Sat | Nov 27, 2021

Chance to overhaul JCF

Published:Sunday | July 13, 2014 | 12:00 AM

Ronald Mason, Contributor

Owen Ellington has had a four-year leadership role in the Jamaica Constabulary Force (JCF). He is generally seen as having had a successful tour of duty. The conditions that led to his premature departure are still shrouded in mystery. His retirement is clearly not of his own doing. He jumped. This provides us with an opportunity to take a look at the organisation and use the occasion to reposition same.

Crime is a big blot on Jamaica. The JCF has an ethos that must be taken into consideration in all attempts at making it more efficient in crime fighting. The 'force', as the principal calling card of the members, should be revisited. The history of the organisation at the time of the 1865 Morant Bay Rebellion is the source of this ethos. The members of the JCF are from our society, but not protective of us as individuals.

There has been some change. The members are noticeably less crude and bullying, but they largely do not approach citizens in the spirit of soliciting a response, but, rather, ordering one to obey commands. "Gi we a search, bwoy!" "Cum out a de kyaar mek we search it."

Serve, protect and reassure

There is usually no explanation that conveys the probable cause that should have led to the stop in the first place. This attitude needs to be adjusted. Yes, theirs is a dangerous task, but they are allegedly trained to respond on short notice with the appropriate use of force. They MUST first be in the mode to serve, protect and reassure.

This naturally leads to the thinking that the repositioning of the force would be more of a leadership problem than a resource problem. First, let me state that the size of the JCF, with some 12,000 members, is woefully inadequate. This is further heightened by the terrain they must police - informal squatter settlements through to steep, hilly, bushy areas. Inaccessibility, except on foot or by helicopter, is a major problem. We applaud the concept of community policing, but this must be for 24 hours a day and requires massive manpower to make it viable.

How do the police deal with the scourge of praedial larceny? What of the concept of the broken-glass theory? Will we be able to police the small crimes before they grow into the multiple murders? What is the response time to a call for help from the citizen? Do we continue to accept 'no vehicle available' as the standard response? Do we continue to lock up the police stations at nightfall, with no service after dark?

The occasion of appointing a new commissioner provides an opportunity to review many areas of policing. There are some 80 countries that produce arms and ammunition in the world, and of that number, only three do not engage in export. Let us diversify our sources. Let us decrease the opportunity for the big powers, USA, UK, Canada and others, to exercise too much leverage. If they did not have this power, there would be no Leahy effect from the USA.

At some point in time, Jamaica must become independent. As of now, we are at the mercy or even dictates of those whose funding of our institutions is too great. Have we no dignity? In-between divine intervention and the commands of the powerful, we are in a sorry place.

The time to appoint a new commissioner of police is as good an opportunity as any for us to make some real changes. Remember the Dudus saga and the role the Americans played by, and through, Peter Phillips? Enough. Do recall that Peter Phillips was not then a member of the Government.

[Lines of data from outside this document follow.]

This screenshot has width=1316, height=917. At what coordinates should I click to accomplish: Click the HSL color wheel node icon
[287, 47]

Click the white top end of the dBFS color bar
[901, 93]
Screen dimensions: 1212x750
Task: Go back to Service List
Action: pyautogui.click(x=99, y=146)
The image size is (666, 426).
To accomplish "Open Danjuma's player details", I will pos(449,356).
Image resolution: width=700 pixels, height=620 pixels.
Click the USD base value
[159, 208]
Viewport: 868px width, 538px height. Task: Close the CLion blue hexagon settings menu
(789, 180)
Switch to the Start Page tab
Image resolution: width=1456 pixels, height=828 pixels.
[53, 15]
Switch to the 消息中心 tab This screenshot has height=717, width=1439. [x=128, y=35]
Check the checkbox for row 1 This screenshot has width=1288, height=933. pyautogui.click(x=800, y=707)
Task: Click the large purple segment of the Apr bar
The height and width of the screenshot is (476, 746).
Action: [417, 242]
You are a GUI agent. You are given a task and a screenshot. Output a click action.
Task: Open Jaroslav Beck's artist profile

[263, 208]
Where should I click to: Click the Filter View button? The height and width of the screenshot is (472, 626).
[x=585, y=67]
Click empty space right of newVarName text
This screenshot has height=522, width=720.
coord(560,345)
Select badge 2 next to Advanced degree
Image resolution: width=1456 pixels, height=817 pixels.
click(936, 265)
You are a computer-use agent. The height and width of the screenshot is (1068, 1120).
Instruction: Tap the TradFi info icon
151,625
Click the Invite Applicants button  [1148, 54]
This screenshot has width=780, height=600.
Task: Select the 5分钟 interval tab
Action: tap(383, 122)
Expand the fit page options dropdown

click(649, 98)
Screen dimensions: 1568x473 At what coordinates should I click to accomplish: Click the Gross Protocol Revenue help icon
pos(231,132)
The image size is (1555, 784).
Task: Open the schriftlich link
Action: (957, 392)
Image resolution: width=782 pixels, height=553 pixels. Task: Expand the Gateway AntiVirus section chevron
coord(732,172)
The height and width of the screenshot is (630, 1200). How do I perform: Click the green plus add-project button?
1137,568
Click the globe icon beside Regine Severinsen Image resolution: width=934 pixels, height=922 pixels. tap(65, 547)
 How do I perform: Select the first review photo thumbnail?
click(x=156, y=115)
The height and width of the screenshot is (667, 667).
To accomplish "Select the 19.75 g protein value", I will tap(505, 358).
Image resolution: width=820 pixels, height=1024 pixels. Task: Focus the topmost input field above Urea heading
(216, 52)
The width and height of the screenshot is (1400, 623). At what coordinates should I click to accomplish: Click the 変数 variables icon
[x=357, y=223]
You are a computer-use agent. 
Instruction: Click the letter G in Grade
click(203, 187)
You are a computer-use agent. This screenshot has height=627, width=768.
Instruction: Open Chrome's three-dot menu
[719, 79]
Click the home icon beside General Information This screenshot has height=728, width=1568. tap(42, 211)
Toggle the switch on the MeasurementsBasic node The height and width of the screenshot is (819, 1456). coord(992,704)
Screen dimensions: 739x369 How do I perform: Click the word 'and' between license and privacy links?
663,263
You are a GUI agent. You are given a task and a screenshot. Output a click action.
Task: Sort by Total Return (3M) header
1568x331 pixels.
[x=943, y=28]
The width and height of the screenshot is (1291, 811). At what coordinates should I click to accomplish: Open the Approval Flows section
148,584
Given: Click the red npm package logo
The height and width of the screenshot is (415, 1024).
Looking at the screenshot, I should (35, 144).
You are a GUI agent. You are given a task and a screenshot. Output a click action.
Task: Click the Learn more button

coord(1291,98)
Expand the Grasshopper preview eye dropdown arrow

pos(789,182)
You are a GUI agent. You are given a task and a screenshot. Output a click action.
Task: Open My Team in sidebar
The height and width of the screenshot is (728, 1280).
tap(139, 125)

When we appoint a new commissioner, please give the person the authority to make changes, as they may see fit. It is cumbersome and time-consuming to discipline members of the JCF. Due process must be allowed, but please emphasise timely finality. Not all bad eggs will commit offences that violate criminal statutes, but other actions could, and should, result in termination from the force.

This appointment should also provide the opportunity for the Ministry of National Security to welcome the new commissioner with the DNA Act in a comprehensive form, with the ability to establish a database. Though not so in Jamaica, Mr Minister, it is a tried and proven valuable crime-fighting tool. The new commissioner should also be welcomed with a well-staffed and equipped forensic lab. Could we, at last, see some real change?

PNP AND CARICOM

The present administration is pursuing a path that could result in greater 'integration' with the member states of CARICOM. They need to be reminded that the people of Jamaica have not given them any such mandate. The value of CARICOM has not been established and subject to ratification by either the Parliament or the people by way of referendum. The only time we had a referendum, the people spoke with a resounding no.

They may not have given the response sufficient to satisfy the researcher from the University of the West Indies, but answer, they did. I welcome Mr Oneil Hall to the debate. It is now, even after centuries, that Scotland seeks to reclaim its independence and sovereignty. Why should Jamaica do less?